- EXERCISE BRIEF -
Copy out every line of the items below, word for word and in the same order.
- - - - - - -
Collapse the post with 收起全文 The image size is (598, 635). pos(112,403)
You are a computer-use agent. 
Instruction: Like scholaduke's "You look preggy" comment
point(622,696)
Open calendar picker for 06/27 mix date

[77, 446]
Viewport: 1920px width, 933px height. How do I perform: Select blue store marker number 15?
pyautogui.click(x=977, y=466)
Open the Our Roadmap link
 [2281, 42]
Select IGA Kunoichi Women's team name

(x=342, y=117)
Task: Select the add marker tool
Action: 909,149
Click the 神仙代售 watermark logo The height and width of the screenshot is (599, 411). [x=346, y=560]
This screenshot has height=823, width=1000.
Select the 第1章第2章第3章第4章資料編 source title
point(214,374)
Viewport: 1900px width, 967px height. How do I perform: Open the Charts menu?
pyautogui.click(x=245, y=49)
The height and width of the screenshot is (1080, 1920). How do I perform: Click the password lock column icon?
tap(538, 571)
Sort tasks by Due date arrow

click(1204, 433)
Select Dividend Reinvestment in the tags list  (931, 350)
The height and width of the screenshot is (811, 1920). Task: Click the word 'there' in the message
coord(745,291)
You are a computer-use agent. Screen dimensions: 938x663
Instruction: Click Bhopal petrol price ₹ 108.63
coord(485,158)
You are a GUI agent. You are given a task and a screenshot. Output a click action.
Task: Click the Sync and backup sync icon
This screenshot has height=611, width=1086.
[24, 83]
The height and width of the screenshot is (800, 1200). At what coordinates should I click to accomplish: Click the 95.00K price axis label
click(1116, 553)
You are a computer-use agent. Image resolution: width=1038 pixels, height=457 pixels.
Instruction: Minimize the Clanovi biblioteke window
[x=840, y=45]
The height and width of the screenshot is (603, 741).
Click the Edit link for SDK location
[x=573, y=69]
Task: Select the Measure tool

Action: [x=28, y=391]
- - - - - - -
- TASK OUTPUT -
Collapse the post with 收起全文 The image size is (598, 635). pos(112,403)
You are a computer-use agent. 
Instruction: Like scholaduke's "You look preggy" comment
point(622,696)
Open calendar picker for 06/27 mix date

[77, 446]
Viewport: 1920px width, 933px height. How do I perform: Select blue store marker number 15?
pyautogui.click(x=977, y=466)
Open the Our Roadmap link
 [2281, 42]
Select IGA Kunoichi Women's team name

(x=342, y=117)
Task: Select the add marker tool
Action: 909,149
Click the 神仙代售 watermark logo The height and width of the screenshot is (599, 411). [x=346, y=560]
This screenshot has height=823, width=1000.
Select the 第1章第2章第3章第4章資料編 source title
point(214,374)
Viewport: 1900px width, 967px height. How do I perform: Open the Charts menu?
pyautogui.click(x=245, y=49)
The height and width of the screenshot is (1080, 1920). How do I perform: Click the password lock column icon?
tap(538, 571)
Sort tasks by Due date arrow

click(1204, 433)
Select Dividend Reinvestment in the tags list  (931, 350)
The height and width of the screenshot is (811, 1920). Task: Click the word 'there' in the message
coord(745,291)
You are a computer-use agent. Screen dimensions: 938x663
Instruction: Click Bhopal petrol price ₹ 108.63
coord(485,158)
You are a GUI agent. You are given a task and a screenshot. Output a click action.
Task: Click the Sync and backup sync icon
This screenshot has height=611, width=1086.
[24, 83]
The height and width of the screenshot is (800, 1200). At what coordinates should I click to accomplish: Click the 95.00K price axis label
click(1116, 553)
You are a computer-use agent. Image resolution: width=1038 pixels, height=457 pixels.
Instruction: Minimize the Clanovi biblioteke window
[x=840, y=45]
The height and width of the screenshot is (603, 741).
Click the Edit link for SDK location
[x=573, y=69]
Task: Select the Measure tool

Action: [x=28, y=391]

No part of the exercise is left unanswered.